Items listed in a dataset:
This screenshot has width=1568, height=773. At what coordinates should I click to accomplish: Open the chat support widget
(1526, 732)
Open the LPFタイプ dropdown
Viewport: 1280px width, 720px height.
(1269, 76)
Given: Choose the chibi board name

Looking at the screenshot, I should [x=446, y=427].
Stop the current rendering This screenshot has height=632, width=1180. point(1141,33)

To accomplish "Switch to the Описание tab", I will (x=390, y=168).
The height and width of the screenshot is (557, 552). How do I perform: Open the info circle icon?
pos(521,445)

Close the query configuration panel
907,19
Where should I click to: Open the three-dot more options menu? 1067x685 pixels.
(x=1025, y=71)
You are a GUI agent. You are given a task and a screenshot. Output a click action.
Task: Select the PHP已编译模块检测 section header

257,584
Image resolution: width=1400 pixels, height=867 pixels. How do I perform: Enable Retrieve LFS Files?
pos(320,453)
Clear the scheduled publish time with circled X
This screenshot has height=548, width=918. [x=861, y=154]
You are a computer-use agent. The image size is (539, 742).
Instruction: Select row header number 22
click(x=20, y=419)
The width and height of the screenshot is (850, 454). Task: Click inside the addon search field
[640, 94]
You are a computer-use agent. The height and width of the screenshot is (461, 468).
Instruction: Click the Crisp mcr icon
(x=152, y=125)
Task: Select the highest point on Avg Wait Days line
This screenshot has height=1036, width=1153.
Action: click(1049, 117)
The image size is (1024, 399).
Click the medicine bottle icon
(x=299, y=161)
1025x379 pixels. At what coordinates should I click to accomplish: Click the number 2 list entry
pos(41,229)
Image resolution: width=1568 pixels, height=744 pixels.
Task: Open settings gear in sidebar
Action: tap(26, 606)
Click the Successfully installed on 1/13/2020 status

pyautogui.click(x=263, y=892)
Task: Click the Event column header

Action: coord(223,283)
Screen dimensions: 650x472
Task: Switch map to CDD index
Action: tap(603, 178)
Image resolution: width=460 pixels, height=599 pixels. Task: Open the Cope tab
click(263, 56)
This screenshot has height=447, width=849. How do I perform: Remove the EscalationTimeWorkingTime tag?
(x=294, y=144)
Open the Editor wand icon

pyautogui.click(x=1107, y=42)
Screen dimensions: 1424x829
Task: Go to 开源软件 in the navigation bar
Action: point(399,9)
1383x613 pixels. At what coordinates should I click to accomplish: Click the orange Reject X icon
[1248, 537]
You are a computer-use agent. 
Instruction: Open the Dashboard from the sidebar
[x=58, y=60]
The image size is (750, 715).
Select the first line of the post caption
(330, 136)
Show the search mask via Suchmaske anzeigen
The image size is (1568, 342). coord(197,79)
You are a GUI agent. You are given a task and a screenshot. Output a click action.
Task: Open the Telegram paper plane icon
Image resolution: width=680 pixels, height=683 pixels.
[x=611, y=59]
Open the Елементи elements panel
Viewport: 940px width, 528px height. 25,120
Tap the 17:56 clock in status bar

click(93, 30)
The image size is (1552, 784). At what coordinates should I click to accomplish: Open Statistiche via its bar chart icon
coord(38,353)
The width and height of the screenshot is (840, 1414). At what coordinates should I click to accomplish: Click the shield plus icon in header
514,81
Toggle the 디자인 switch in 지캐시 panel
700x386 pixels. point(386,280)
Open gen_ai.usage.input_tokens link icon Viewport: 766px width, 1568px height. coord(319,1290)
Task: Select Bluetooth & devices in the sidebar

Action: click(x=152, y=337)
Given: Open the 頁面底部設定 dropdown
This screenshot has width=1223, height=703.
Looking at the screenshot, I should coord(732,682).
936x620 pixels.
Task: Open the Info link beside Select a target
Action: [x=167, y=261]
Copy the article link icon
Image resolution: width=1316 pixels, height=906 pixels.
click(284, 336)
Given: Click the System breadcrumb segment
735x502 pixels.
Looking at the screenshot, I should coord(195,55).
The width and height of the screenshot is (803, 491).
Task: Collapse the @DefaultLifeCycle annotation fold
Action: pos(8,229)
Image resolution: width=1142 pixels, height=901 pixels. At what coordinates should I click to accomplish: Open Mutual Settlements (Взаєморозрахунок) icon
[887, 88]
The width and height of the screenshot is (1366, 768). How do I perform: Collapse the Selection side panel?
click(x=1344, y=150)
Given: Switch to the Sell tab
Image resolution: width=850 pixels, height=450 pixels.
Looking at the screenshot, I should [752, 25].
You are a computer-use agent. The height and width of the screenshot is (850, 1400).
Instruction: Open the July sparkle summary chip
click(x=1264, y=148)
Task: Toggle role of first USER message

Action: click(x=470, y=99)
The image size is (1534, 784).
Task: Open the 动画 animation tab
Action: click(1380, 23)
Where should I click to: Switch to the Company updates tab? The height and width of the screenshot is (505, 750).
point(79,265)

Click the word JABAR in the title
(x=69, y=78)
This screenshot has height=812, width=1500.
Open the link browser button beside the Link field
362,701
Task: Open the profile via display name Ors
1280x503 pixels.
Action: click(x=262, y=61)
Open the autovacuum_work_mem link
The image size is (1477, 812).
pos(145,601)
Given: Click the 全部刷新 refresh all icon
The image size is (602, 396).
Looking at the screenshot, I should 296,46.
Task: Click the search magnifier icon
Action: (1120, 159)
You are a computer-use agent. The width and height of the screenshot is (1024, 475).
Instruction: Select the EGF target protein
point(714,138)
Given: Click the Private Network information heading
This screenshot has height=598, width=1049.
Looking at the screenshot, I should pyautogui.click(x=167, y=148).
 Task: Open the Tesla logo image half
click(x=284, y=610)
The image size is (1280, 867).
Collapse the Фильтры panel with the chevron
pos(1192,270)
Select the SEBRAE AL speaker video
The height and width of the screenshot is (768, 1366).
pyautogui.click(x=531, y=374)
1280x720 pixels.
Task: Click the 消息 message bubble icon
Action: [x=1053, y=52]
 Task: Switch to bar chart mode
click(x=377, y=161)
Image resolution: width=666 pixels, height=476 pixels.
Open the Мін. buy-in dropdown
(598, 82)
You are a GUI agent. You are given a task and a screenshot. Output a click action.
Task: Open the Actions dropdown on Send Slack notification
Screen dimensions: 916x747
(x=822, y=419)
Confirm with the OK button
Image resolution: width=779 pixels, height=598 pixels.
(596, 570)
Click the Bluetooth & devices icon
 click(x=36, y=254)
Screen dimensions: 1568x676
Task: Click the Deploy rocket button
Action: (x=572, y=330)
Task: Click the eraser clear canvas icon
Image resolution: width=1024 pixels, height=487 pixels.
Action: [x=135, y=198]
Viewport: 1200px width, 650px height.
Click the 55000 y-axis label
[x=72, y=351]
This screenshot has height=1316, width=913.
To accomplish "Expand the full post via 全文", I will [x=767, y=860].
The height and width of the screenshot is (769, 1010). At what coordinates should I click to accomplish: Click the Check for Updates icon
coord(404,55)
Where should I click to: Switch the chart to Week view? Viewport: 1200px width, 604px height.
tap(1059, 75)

What you are asked to do: All of the entries must be written out exactly as they stand.

Solution:
This screenshot has width=1568, height=773. At what coordinates should I click to accomplish: Open the chat support widget
(1526, 732)
Open the LPFタイプ dropdown
Viewport: 1280px width, 720px height.
(1269, 76)
Given: Choose the chibi board name

Looking at the screenshot, I should [x=446, y=427].
Stop the current rendering This screenshot has height=632, width=1180. point(1141,33)

To accomplish "Switch to the Описание tab", I will (x=390, y=168).
The height and width of the screenshot is (557, 552). How do I perform: Open the info circle icon?
pos(521,445)

Close the query configuration panel
907,19
Where should I click to: Open the three-dot more options menu? 1067x685 pixels.
(x=1025, y=71)
You are a GUI agent. You are given a task and a screenshot. Output a click action.
Task: Select the PHP已编译模块检测 section header

257,584
Image resolution: width=1400 pixels, height=867 pixels. How do I perform: Enable Retrieve LFS Files?
pos(320,453)
Clear the scheduled publish time with circled X
This screenshot has height=548, width=918. [x=861, y=154]
You are a computer-use agent. The image size is (539, 742).
Instruction: Select row header number 22
click(x=20, y=419)
The width and height of the screenshot is (850, 454). Task: Click inside the addon search field
[640, 94]
You are a computer-use agent. The height and width of the screenshot is (461, 468).
Instruction: Click the Crisp mcr icon
(x=152, y=125)
Task: Select the highest point on Avg Wait Days line
This screenshot has height=1036, width=1153.
Action: click(1049, 117)
The image size is (1024, 399).
Click the medicine bottle icon
(x=299, y=161)
1025x379 pixels. At what coordinates should I click to accomplish: Click the number 2 list entry
pos(41,229)
Image resolution: width=1568 pixels, height=744 pixels.
Task: Open settings gear in sidebar
Action: tap(26, 606)
Click the Successfully installed on 1/13/2020 status

pyautogui.click(x=263, y=892)
Task: Click the Event column header

Action: coord(223,283)
Screen dimensions: 650x472
Task: Switch map to CDD index
Action: tap(603, 178)
Image resolution: width=460 pixels, height=599 pixels. Task: Open the Cope tab
click(263, 56)
This screenshot has height=447, width=849. How do I perform: Remove the EscalationTimeWorkingTime tag?
(x=294, y=144)
Open the Editor wand icon

pyautogui.click(x=1107, y=42)
Screen dimensions: 1424x829
Task: Go to 开源软件 in the navigation bar
Action: point(399,9)
1383x613 pixels. At what coordinates should I click to accomplish: Click the orange Reject X icon
[1248, 537]
You are a computer-use agent. 
Instruction: Open the Dashboard from the sidebar
[x=58, y=60]
The image size is (750, 715).
Select the first line of the post caption
(330, 136)
Show the search mask via Suchmaske anzeigen
The image size is (1568, 342). coord(197,79)
You are a GUI agent. You are given a task and a screenshot. Output a click action.
Task: Open the Telegram paper plane icon
Image resolution: width=680 pixels, height=683 pixels.
[x=611, y=59]
Open the Елементи elements panel
Viewport: 940px width, 528px height. 25,120
Tap the 17:56 clock in status bar

click(93, 30)
The image size is (1552, 784). At what coordinates should I click to accomplish: Open Statistiche via its bar chart icon
coord(38,353)
The width and height of the screenshot is (840, 1414). At what coordinates should I click to accomplish: Click the shield plus icon in header
514,81
Toggle the 디자인 switch in 지캐시 panel
700x386 pixels. point(386,280)
Open gen_ai.usage.input_tokens link icon Viewport: 766px width, 1568px height. coord(319,1290)
Task: Select Bluetooth & devices in the sidebar

Action: click(x=152, y=337)
Given: Open the 頁面底部設定 dropdown
This screenshot has width=1223, height=703.
Looking at the screenshot, I should coord(732,682).
936x620 pixels.
Task: Open the Info link beside Select a target
Action: [x=167, y=261]
Copy the article link icon
Image resolution: width=1316 pixels, height=906 pixels.
click(284, 336)
Given: Click the System breadcrumb segment
735x502 pixels.
Looking at the screenshot, I should coord(195,55).
The width and height of the screenshot is (803, 491).
Task: Collapse the @DefaultLifeCycle annotation fold
Action: pos(8,229)
Image resolution: width=1142 pixels, height=901 pixels. At what coordinates should I click to accomplish: Open Mutual Settlements (Взаєморозрахунок) icon
[887, 88]
The width and height of the screenshot is (1366, 768). How do I perform: Collapse the Selection side panel?
click(x=1344, y=150)
Given: Switch to the Sell tab
Image resolution: width=850 pixels, height=450 pixels.
Looking at the screenshot, I should [752, 25].
You are a computer-use agent. The height and width of the screenshot is (850, 1400).
Instruction: Open the July sparkle summary chip
click(x=1264, y=148)
Task: Toggle role of first USER message

Action: click(x=470, y=99)
The image size is (1534, 784).
Task: Open the 动画 animation tab
Action: click(1380, 23)
Where should I click to: Switch to the Company updates tab? The height and width of the screenshot is (505, 750).
point(79,265)

Click the word JABAR in the title
(x=69, y=78)
This screenshot has height=812, width=1500.
Open the link browser button beside the Link field
362,701
Task: Open the profile via display name Ors
1280x503 pixels.
Action: click(x=262, y=61)
Open the autovacuum_work_mem link
The image size is (1477, 812).
pos(145,601)
Given: Click the 全部刷新 refresh all icon
The image size is (602, 396).
Looking at the screenshot, I should 296,46.
Task: Click the search magnifier icon
Action: (1120, 159)
You are a computer-use agent. The width and height of the screenshot is (1024, 475).
Instruction: Select the EGF target protein
point(714,138)
Given: Click the Private Network information heading
This screenshot has height=598, width=1049.
Looking at the screenshot, I should pyautogui.click(x=167, y=148).
 Task: Open the Tesla logo image half
click(x=284, y=610)
The image size is (1280, 867).
Collapse the Фильтры panel with the chevron
pos(1192,270)
Select the SEBRAE AL speaker video
The height and width of the screenshot is (768, 1366).
pyautogui.click(x=531, y=374)
1280x720 pixels.
Task: Click the 消息 message bubble icon
Action: [x=1053, y=52]
 Task: Switch to bar chart mode
click(x=377, y=161)
Image resolution: width=666 pixels, height=476 pixels.
Open the Мін. buy-in dropdown
(598, 82)
You are a GUI agent. You are given a task and a screenshot. Output a click action.
Task: Open the Actions dropdown on Send Slack notification
Screen dimensions: 916x747
(x=822, y=419)
Confirm with the OK button
Image resolution: width=779 pixels, height=598 pixels.
(596, 570)
Click the Bluetooth & devices icon
 click(x=36, y=254)
Screen dimensions: 1568x676
Task: Click the Deploy rocket button
Action: (x=572, y=330)
Task: Click the eraser clear canvas icon
Image resolution: width=1024 pixels, height=487 pixels.
Action: [x=135, y=198]
Viewport: 1200px width, 650px height.
Click the 55000 y-axis label
[x=72, y=351]
This screenshot has height=1316, width=913.
To accomplish "Expand the full post via 全文", I will [x=767, y=860].
The height and width of the screenshot is (769, 1010). At what coordinates should I click to accomplish: Click the Check for Updates icon
coord(404,55)
Where should I click to: Switch the chart to Week view? Viewport: 1200px width, 604px height.
tap(1059, 75)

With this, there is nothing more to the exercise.